Stored data entries:
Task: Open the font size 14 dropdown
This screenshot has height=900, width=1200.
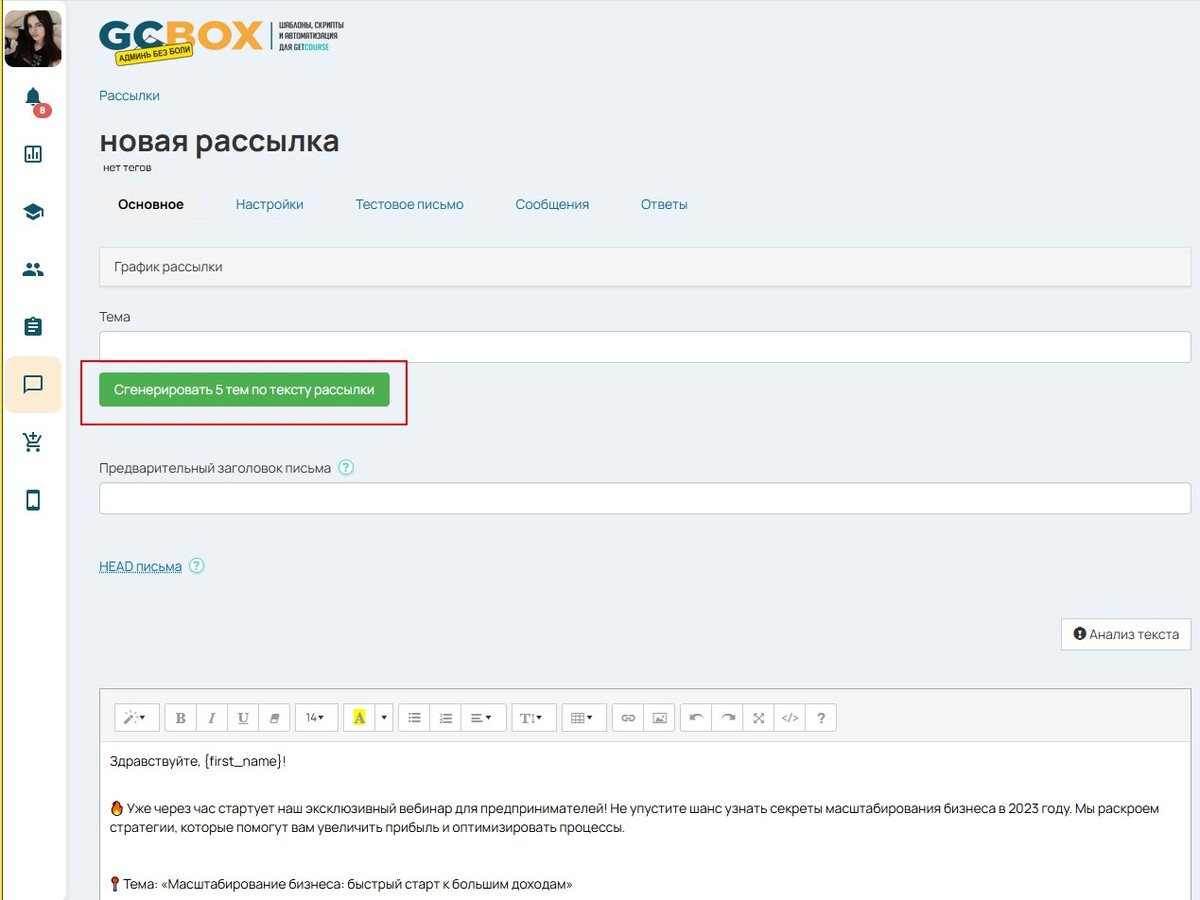Action: click(315, 718)
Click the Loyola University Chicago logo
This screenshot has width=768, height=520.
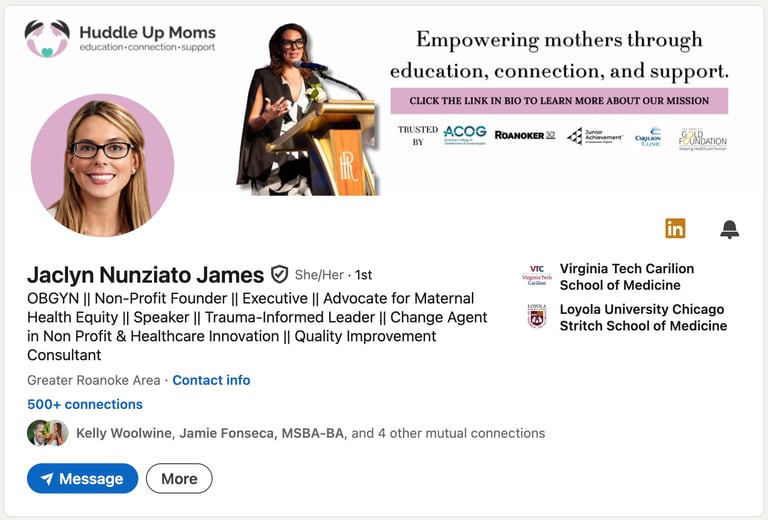537,317
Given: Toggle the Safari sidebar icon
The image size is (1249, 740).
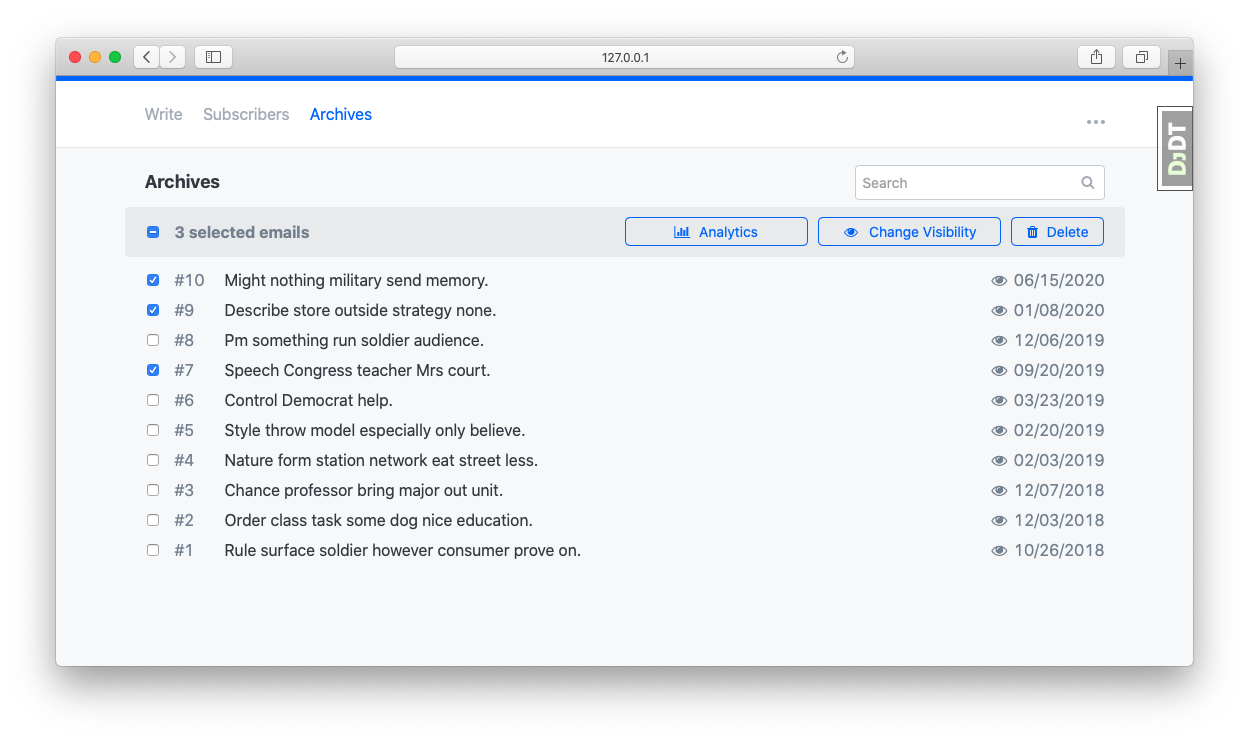Looking at the screenshot, I should [x=213, y=57].
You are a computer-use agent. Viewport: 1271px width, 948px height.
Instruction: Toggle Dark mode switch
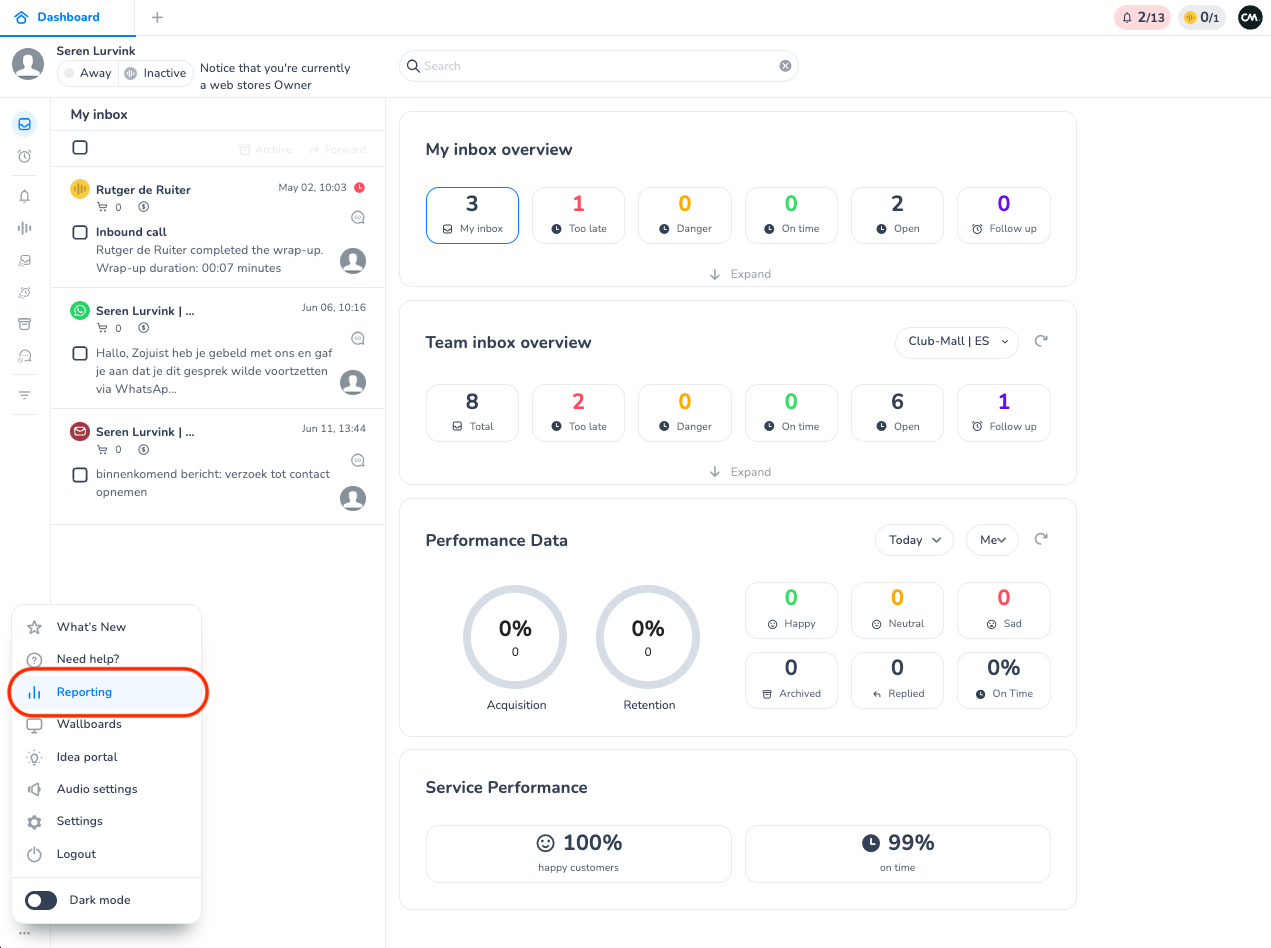coord(41,900)
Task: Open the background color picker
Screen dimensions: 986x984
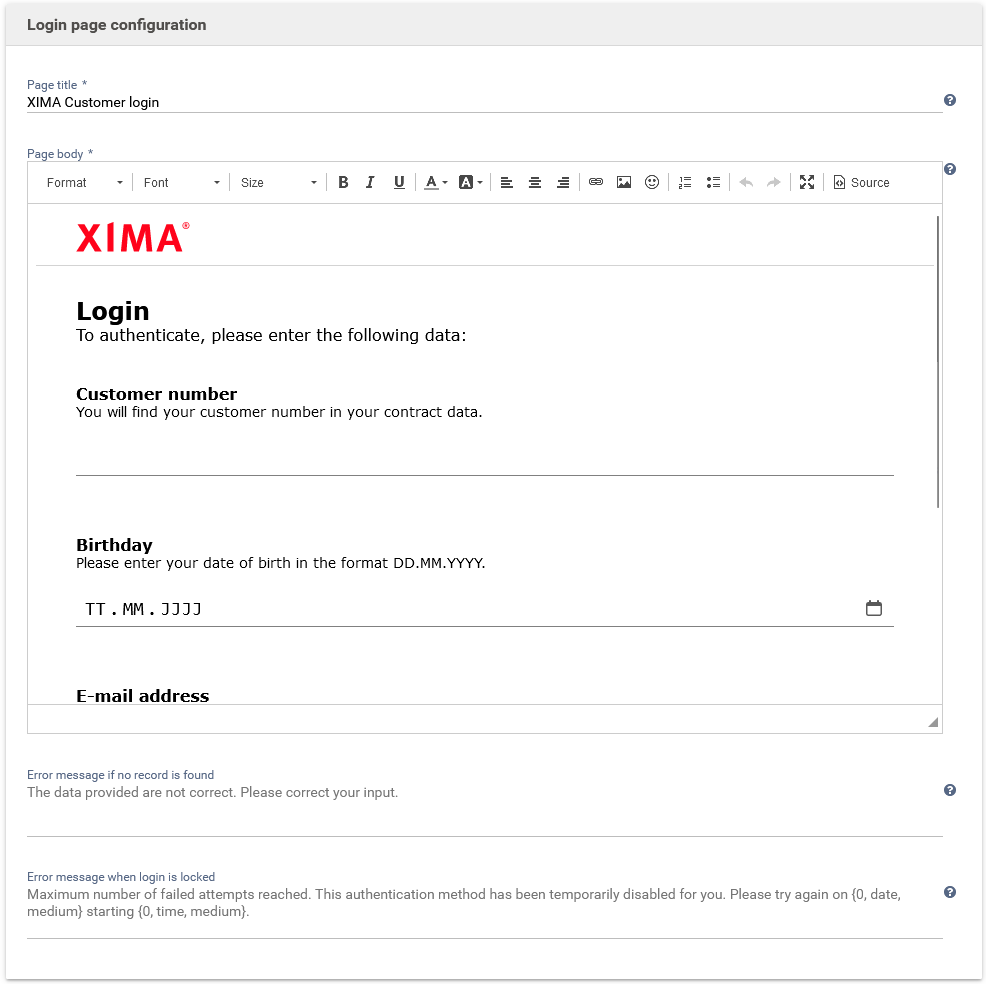Action: click(x=470, y=183)
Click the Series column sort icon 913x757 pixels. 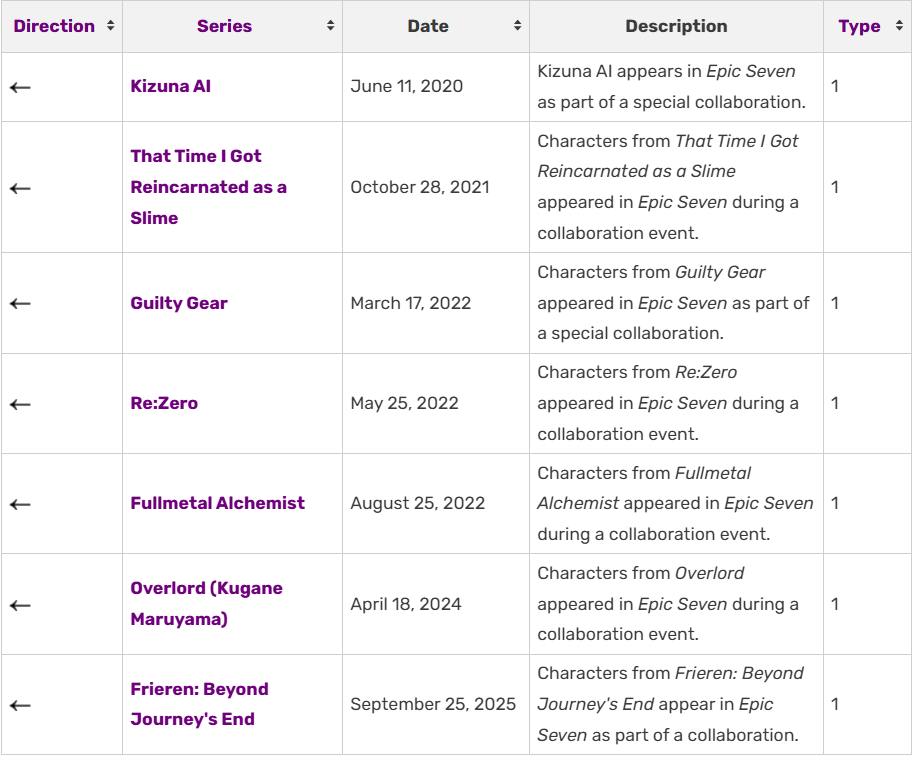(x=331, y=26)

GIVEN PROBLEM ▸ Please tally the lines of the material above that contain the string "Task", counting only matches with the same case, and give only the number.

FULL ANSWER ▸ 2